What is OCR?
Before going to study Tesseract, we need to know what OCR(Optical Character Recognition) is. In simple words, OCR is the process of extracting the plain text or hOCR from the given document, such as images(like JPG, JPEG, TIFF) and PDFs. After locating the text in the file, OCR will read and recognize the text character in the subsequent steps by using OCR engines and return it. This is how OCR helps machines to identify the text from the given file.
Introduction to Tesseract
Tesseract is an open-source text recognition (OCR) Engine written in c/c++ and works on Windows, macOS, and Linux, and comes under Apache 2.0 License. It was initially designed by Hewlett Packard in 1985 then later released as an Open Source in 2005. After that, Google sponsored to develop and maintain Tesseract from 2006.

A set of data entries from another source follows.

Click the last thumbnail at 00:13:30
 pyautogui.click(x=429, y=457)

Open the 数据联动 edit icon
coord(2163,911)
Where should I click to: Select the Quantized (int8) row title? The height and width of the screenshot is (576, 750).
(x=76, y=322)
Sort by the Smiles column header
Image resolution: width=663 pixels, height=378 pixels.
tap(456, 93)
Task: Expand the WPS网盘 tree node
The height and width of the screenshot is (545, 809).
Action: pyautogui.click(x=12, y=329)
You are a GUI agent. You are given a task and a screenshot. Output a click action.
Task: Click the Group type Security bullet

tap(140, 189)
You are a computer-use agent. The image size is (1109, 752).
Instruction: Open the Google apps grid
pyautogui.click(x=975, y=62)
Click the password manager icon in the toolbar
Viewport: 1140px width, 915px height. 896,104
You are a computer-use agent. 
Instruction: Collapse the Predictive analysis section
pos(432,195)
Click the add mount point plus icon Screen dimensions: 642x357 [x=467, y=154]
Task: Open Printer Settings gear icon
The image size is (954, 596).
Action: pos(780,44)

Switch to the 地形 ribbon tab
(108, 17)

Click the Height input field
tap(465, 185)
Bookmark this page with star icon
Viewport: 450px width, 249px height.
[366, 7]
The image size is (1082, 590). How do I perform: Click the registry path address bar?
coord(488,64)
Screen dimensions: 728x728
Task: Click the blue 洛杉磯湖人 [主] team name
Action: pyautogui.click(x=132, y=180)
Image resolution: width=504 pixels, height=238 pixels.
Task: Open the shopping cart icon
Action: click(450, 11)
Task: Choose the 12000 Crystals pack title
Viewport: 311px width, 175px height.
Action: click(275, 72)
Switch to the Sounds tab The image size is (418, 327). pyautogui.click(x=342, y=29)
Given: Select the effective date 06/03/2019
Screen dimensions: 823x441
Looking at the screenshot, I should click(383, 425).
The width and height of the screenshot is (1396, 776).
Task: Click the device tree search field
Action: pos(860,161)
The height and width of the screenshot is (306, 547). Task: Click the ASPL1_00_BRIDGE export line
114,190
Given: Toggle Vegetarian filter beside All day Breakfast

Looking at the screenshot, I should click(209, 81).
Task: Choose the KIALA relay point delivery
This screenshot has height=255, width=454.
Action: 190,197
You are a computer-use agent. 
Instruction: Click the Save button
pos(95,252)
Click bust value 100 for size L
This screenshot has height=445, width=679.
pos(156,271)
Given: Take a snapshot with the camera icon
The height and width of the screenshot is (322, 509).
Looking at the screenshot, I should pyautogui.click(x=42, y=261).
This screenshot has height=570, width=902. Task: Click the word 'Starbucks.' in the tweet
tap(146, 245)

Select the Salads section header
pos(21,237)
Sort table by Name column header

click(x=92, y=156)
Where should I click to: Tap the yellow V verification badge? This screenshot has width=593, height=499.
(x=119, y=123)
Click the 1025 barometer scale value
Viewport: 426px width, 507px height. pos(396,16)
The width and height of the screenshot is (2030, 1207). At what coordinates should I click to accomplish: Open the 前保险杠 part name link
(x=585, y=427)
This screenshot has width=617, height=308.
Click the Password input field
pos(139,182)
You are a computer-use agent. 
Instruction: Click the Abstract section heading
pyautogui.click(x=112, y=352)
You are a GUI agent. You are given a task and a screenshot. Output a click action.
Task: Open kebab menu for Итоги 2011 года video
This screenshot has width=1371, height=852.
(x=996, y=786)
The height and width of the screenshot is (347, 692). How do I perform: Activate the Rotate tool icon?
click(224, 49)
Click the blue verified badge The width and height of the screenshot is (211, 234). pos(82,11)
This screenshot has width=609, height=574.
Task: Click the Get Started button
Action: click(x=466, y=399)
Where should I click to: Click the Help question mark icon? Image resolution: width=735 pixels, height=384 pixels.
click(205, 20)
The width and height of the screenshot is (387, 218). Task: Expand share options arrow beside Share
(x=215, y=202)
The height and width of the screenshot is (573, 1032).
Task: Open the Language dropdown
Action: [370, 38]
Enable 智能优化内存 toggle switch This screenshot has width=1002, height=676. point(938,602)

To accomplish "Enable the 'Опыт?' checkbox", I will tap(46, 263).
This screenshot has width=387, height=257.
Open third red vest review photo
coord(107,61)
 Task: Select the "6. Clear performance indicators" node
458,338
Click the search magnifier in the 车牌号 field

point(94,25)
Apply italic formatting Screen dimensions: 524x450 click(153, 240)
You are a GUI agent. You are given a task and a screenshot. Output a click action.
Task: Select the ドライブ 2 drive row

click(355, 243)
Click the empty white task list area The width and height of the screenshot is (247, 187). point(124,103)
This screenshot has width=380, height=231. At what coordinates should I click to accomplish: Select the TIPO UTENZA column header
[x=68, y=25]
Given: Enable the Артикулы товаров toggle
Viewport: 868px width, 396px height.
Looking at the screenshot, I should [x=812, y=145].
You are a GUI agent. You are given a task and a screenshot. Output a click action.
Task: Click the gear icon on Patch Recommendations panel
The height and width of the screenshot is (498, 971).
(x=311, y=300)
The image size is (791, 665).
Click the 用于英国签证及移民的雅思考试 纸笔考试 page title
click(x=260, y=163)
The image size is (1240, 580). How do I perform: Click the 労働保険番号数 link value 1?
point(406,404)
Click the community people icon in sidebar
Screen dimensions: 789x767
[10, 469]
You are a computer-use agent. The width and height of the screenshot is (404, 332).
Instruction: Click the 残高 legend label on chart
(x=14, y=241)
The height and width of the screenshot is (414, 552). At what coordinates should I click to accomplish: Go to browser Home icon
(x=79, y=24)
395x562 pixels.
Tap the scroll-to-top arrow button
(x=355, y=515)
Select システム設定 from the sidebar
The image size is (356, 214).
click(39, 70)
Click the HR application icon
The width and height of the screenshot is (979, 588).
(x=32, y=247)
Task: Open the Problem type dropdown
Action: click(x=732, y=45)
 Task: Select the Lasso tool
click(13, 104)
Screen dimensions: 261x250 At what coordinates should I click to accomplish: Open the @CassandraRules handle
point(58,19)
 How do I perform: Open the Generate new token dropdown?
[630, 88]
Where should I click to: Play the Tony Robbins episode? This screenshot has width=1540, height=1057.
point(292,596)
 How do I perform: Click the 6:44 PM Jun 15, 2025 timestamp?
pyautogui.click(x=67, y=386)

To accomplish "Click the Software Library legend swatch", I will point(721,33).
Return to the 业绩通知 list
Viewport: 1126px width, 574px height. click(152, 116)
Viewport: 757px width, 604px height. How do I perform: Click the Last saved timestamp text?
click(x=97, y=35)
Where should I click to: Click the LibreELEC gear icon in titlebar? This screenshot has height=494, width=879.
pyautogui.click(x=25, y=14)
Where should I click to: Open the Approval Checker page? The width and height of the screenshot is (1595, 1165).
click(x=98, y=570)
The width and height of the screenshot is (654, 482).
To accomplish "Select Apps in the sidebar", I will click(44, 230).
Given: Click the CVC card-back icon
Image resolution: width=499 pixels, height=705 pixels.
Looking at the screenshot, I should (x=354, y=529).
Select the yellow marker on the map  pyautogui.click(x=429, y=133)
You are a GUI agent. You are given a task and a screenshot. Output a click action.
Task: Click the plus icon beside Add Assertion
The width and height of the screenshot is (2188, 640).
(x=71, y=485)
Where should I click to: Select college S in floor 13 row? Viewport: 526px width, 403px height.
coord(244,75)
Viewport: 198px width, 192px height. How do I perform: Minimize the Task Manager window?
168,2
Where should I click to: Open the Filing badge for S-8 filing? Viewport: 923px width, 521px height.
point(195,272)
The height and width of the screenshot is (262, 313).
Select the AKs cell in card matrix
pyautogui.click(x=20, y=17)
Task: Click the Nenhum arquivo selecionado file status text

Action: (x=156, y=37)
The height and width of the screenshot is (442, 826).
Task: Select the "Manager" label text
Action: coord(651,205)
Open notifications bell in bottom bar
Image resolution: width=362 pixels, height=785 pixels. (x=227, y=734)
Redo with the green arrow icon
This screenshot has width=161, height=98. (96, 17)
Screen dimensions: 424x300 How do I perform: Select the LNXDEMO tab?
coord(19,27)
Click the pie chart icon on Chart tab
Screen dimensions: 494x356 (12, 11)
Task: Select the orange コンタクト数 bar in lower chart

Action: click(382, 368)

It can be used directly using an API to extract printed text from files, has Unicode(UTF-8) support, and recognizes more than 100 languages which you can refer to here. Tesseract project does not have a built-in GUI application, if you need GUI, find one from several available 3rdParties such as VietOCR, OCR2Text, dpScreenOCR, NeOCR, etc. You can get more about 3rdParties here.
Developers can use the Tesseract API to build their own application under a provided license. If you need to use Tesseract with other programming languages, you need to use Tesseract wrappers. I am going to bind Tesseract with Java in my example, so I prefer to use Tess4J as my JNA wrapper.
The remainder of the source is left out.